TRG, 20.Outubro.2016

Heitor Gonçalves
Amílcar Andrade
Carlos Carvalho Guerra
(1) Nos termos dessa disposição legal, "Depois do encerramento da discussão, só são admitidos, no caso de recurso, os documentos cuja apresentação não tenha sido possível até àquele momento". Com efeito, como decorre do disposto no novo artigo 423º do CPC, "Os documentos destinados a fazer prova dos fundamentos da ação ou da defesa devem ser apresentados com o articulado em que se alegam os factos correspondentes" (n.º 1) e, "Se não forem juntos com o articulado respetivo, os documentos podem ser apresentados até 20 dias antes da data em que se realize a audiência final, mas a parte é condenada em multa, exceto se provar que os não pode oferecer com o articulado" (n. º2). É que, "Após o limite temporal previsto no número anterior, só são admitidos os documentos cuja apresentação não tenha sido possível até àquele momento, bem como aqueles cuja apresentação se tenha tornado necessária em virtude de ocorrência posterior" (n.º 3).

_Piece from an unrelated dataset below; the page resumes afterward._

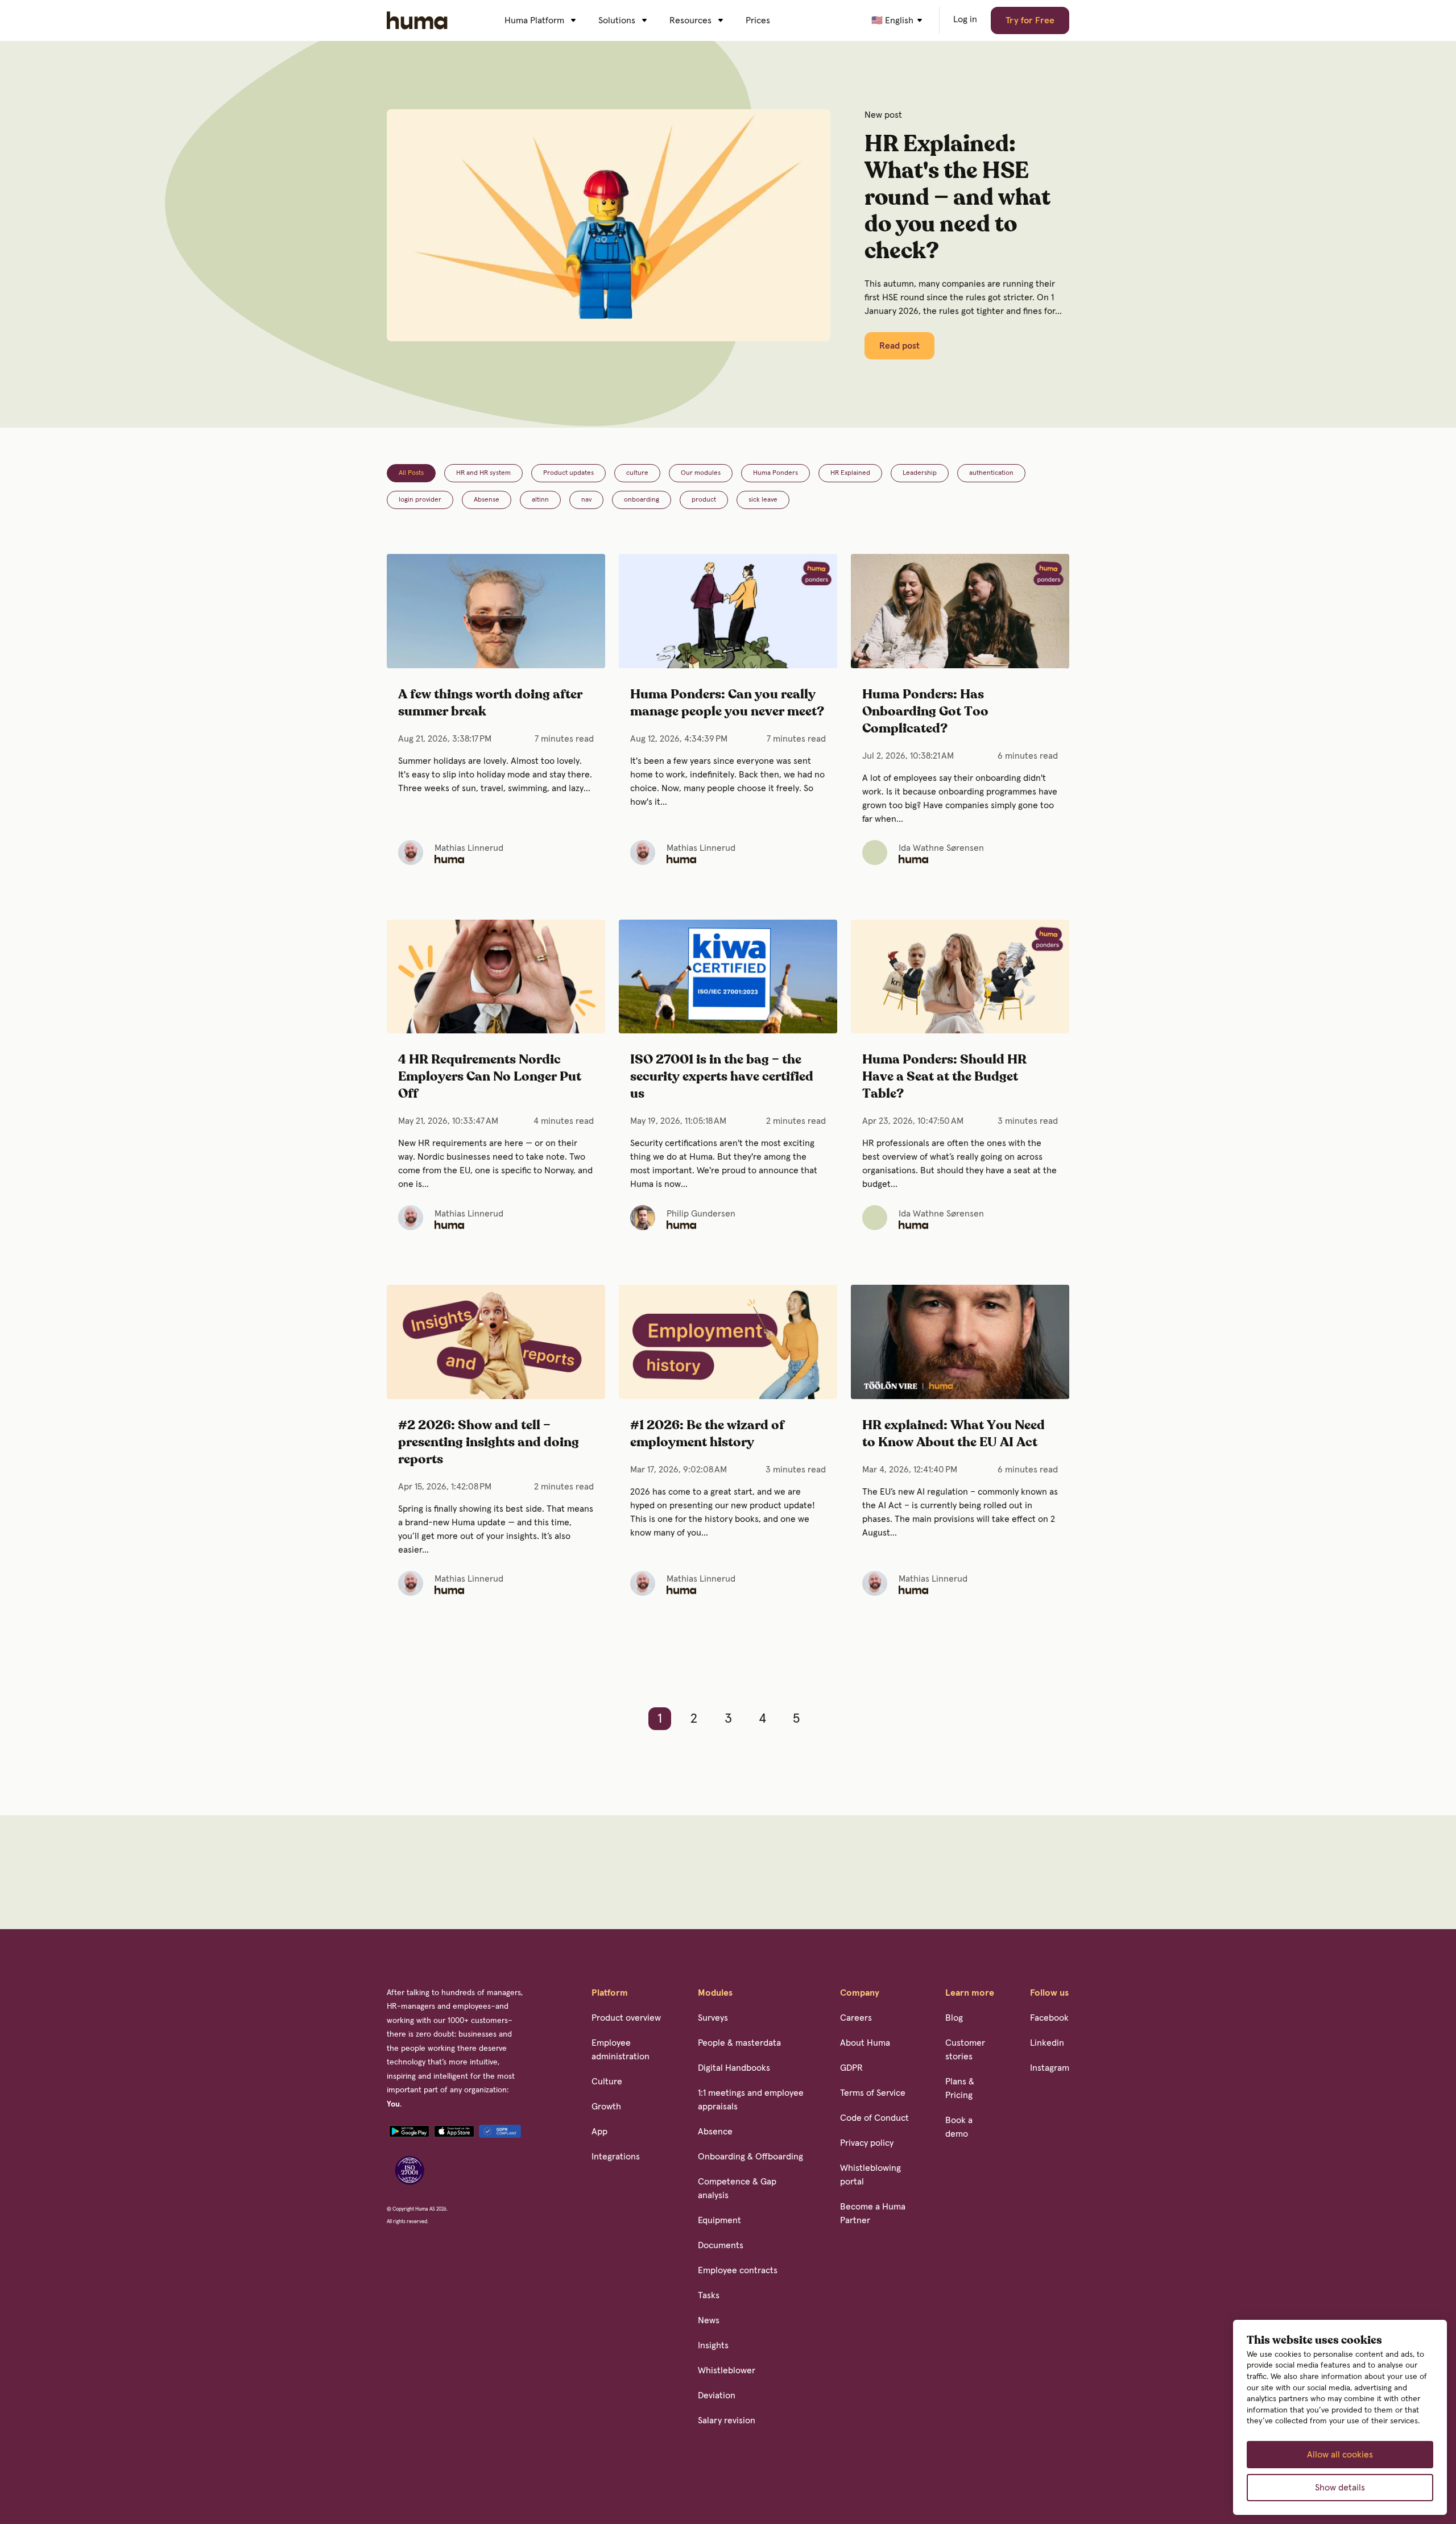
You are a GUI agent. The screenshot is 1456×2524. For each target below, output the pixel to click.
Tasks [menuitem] (708, 2295)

(2) Continua a entender-se que a causa petendi nas acções de investigação de paternidade é o facto jurídico da procriação (Acórdão de Uniformização de Jurisprudência do Supremo Tribunal de Justiça de 21-06-83, disponível em www.dgsi.pt).
(3) Propendemos para a constitucionalidade do estabelecimento dos prazos pelo legislador ordinário no tocante ao exercício de quaisquer direitos, e os dos nºs 1 e 3 do artigo 1817º (aplicáveis às investigações de paternidade por força do artigo 1873º do mesmo código), são proporcionais e razoáveis para o investigante pugnar pelo direito à sua identidade. Como se refere no seu acórdão 247/2012, o Tribunal Constitucional «tem mantido a linha central de fundamentação das suas decisões, que assenta na consideração de que a fixação de prazos de caducidade para as acções de investigação da filiação não é, em si, inconstitucional (…), e que «deverá continuar a entender-se que o legislador ordinário goza de liberdade para determinar, desde que acautelado o conteúdo essencial dos direitos fundamentais em causa, se pretende submeter as acções de investigação de paternidade a um prazo preclusivo ou não, cabendo-lhe ainda fixar, dentro dos limites constitucionais admitidos pelo princípio da proporcionalidade, o concreto limite temporal de duração desse prazo».